I'm not a traffic engineer, but have an engineering degree and have worked in transportation safety for 15 years. There were issues brought up in a recent letter concerning the use of these cameras as a negative entity. The writer suggested that simply increasing the time that both directions' signals remain red was an inexpensive way to reduce accidents. While a decent suggestion, it's very shortsighted. Once drivers learn they have extra time to run red lights (and they will), they will pass through them considerably longer after they have changed. That's just delaying the same effect.
Also, the writer suggested that red-light runners (apparently small in number) will weed themselves out through fatal crashes caused by them. He should be aware of the fact that most fatalities in same-size vehicle intersection collisions are in the vehicles that get T-boned -- not in the vehicle with the driver running the light. That driver gets the full benefit of frontal impact safety equipment and features, which are much more advanced and beneficial than that of a side impact. People need to change attitudes. That's why the issue most likely will never really go away, cameras or not.
Black Rock reviews ignore the sad reality
Oh my goodness, such hyperbole. I live in Black Rock and own three properties here. I love Black Rock and pray for its revival, but the May 29 News article was a hoot and a half.
The Experienca Latina (the restaurant mentioned) may be "getting a lot of buzz" but it must be because we are all so sad that it went out of business last summer. When was the article written? I very much want to live in the Black Rock that was described and the prospering Amherst Street it covered so glowingly.
Of course, when I walk that same street, trying to avoid the pit bulls that attack the fences as I pass and keeping a wary eye on the groups of sullen-faced kids with their pants down around their thighs, what I notice most is the growing graffiti, the overgrown yards, the empty storefronts, the broken sidewalks with the trash blowing by and the stop light at the intersection where I cross to Our Lady of Black Rock Church and the kids cross to the school. It has gone from being pedestrian friendly with "walk" and "don't walk" lights to the current permanently flashing yellow light.

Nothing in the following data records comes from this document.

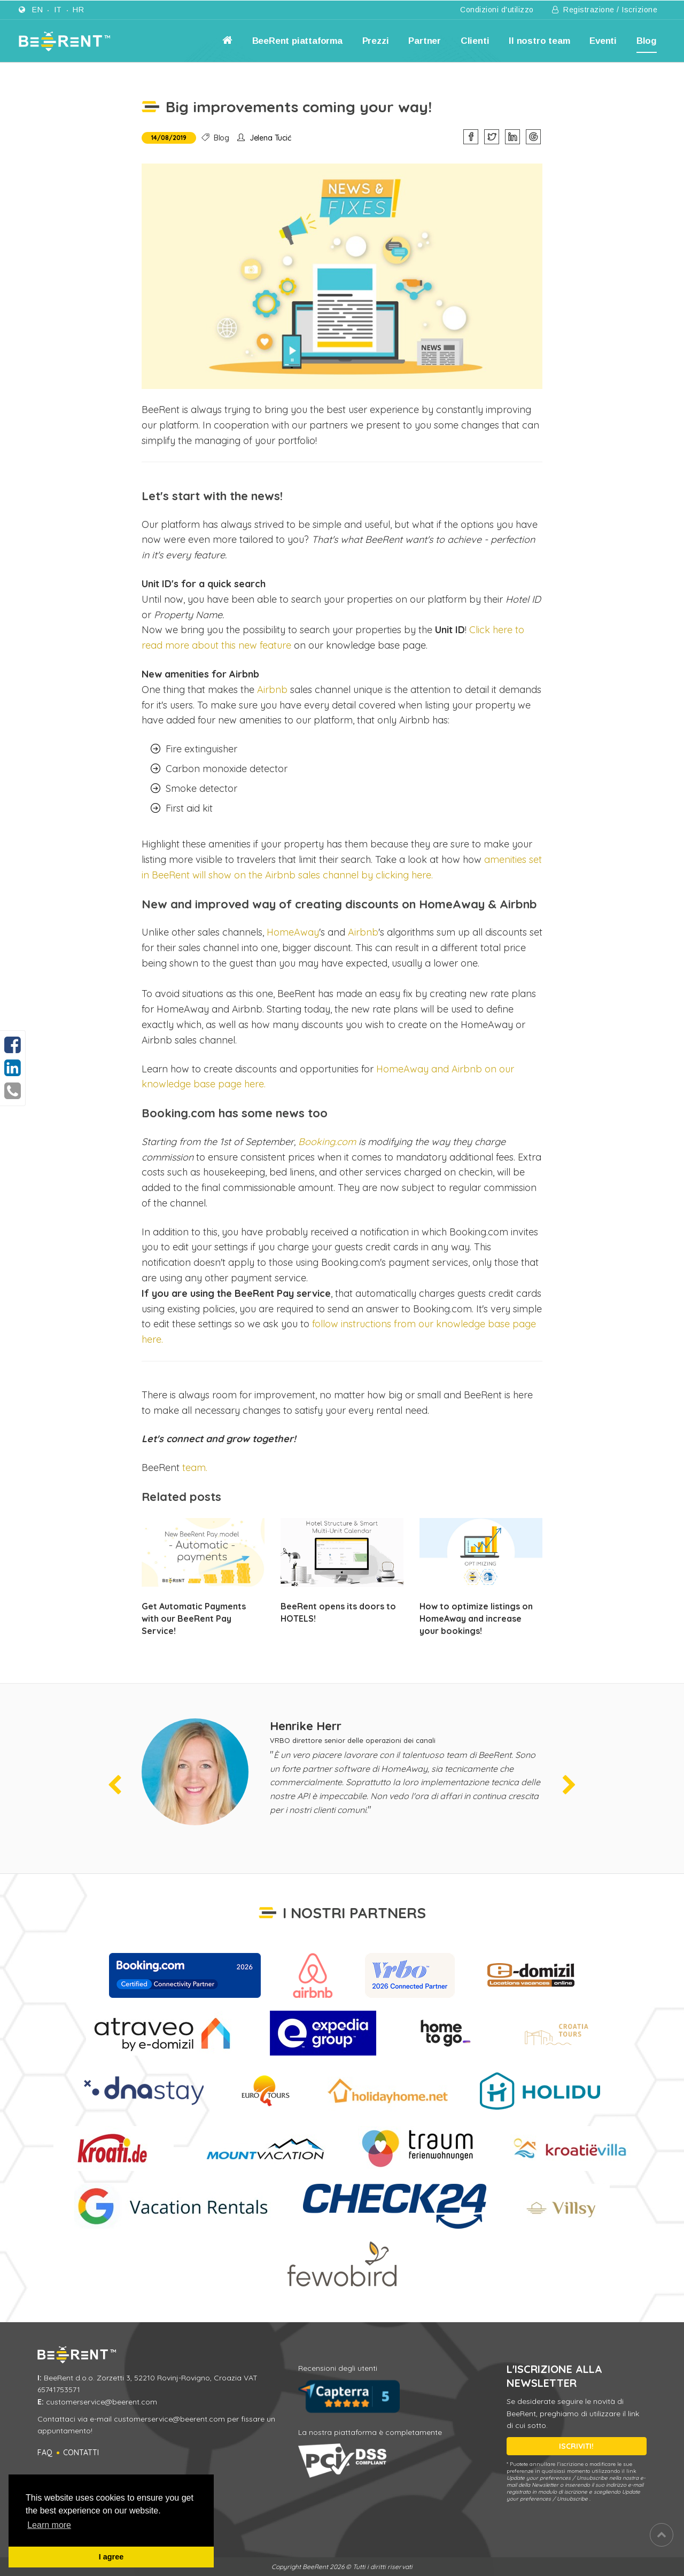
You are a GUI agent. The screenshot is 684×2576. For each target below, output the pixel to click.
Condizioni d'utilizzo (497, 9)
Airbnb (272, 689)
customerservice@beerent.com (101, 2402)
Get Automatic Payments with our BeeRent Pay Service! (194, 1618)
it (58, 9)
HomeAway (293, 932)
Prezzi (375, 41)
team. (194, 1467)
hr (78, 9)
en (37, 9)
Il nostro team (539, 41)
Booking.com (327, 1141)
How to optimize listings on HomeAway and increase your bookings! (476, 1618)
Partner (424, 41)
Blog (646, 41)
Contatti (81, 2452)
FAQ (44, 2452)
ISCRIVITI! (576, 2446)
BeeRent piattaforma (297, 41)
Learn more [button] (49, 2525)
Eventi (603, 41)
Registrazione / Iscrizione (604, 9)
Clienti (475, 41)
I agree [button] (111, 2556)
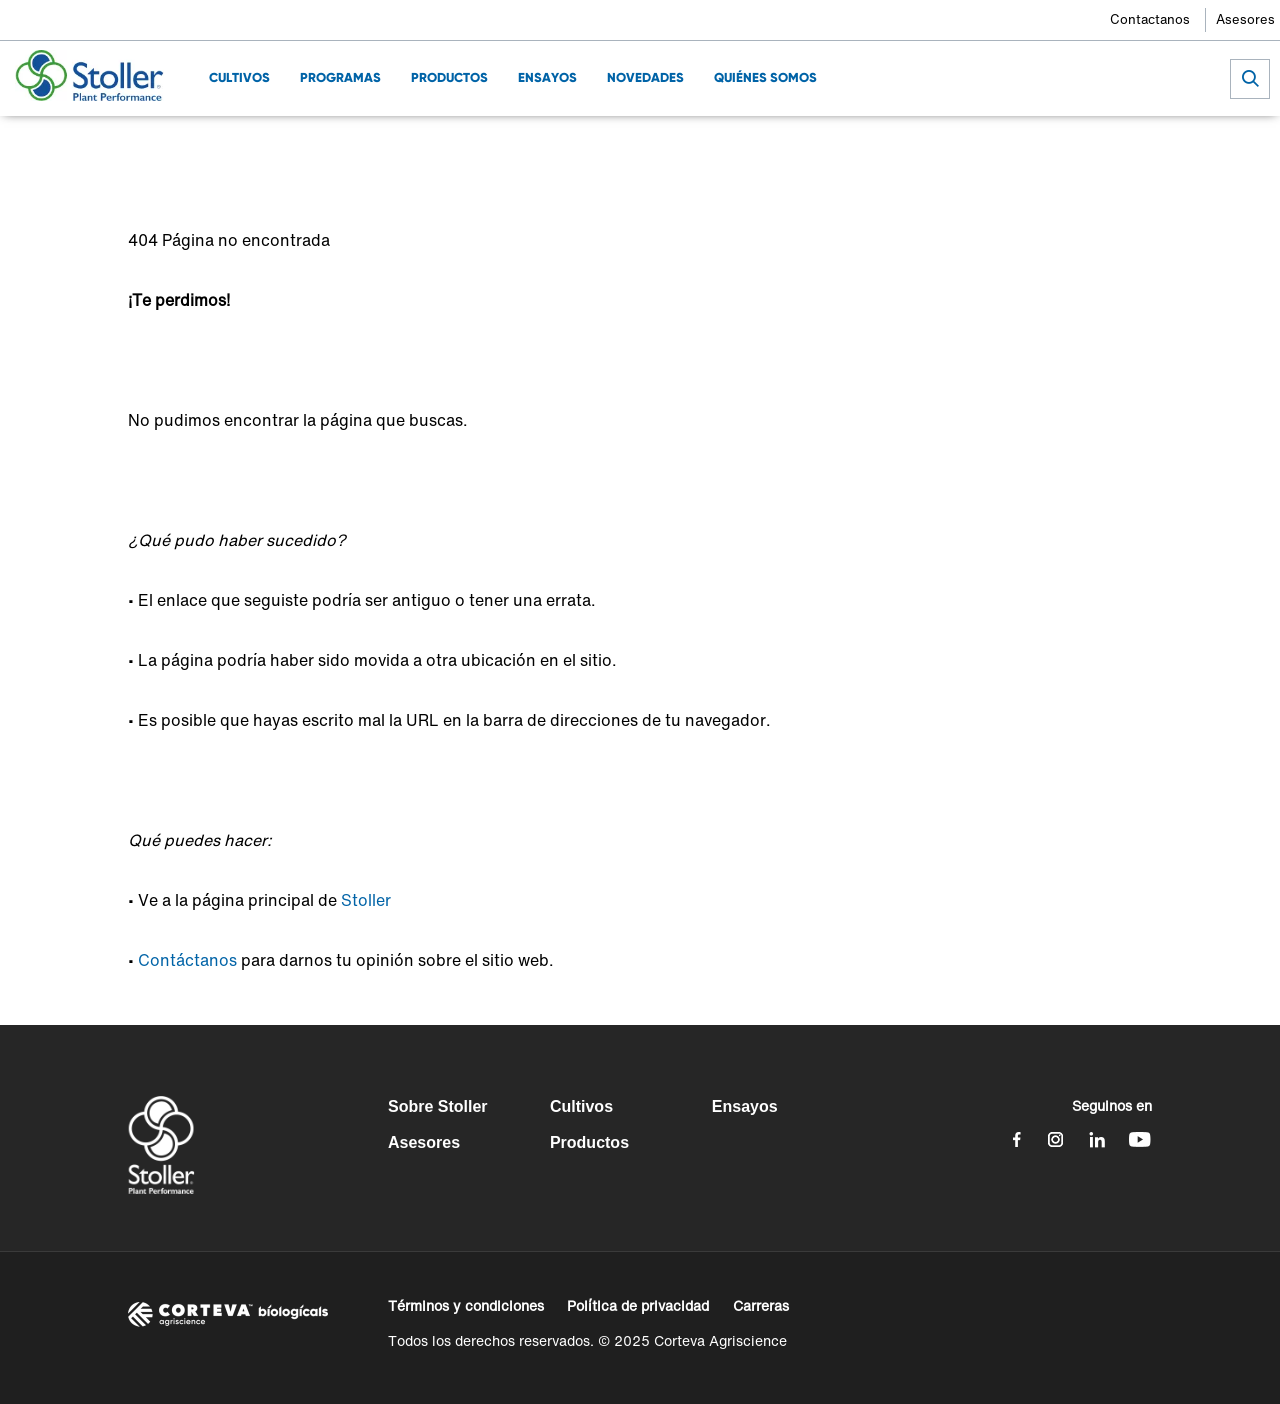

I see the art establishments mentioned and I praise the artists who run them but honestly, how many locals shop there? How many out-of-area folks shop there? As for the new restaurant coming in, I wish it well, truly I do, but it never seems any closer to opening and I doubt us locals can afford it.
I know The News and the Amherst Street folks have their hearts in the right place with their glowing reviews of Black Rock, but unless more money is poured in to fixing the prevailing blight, our area is not going to prosper.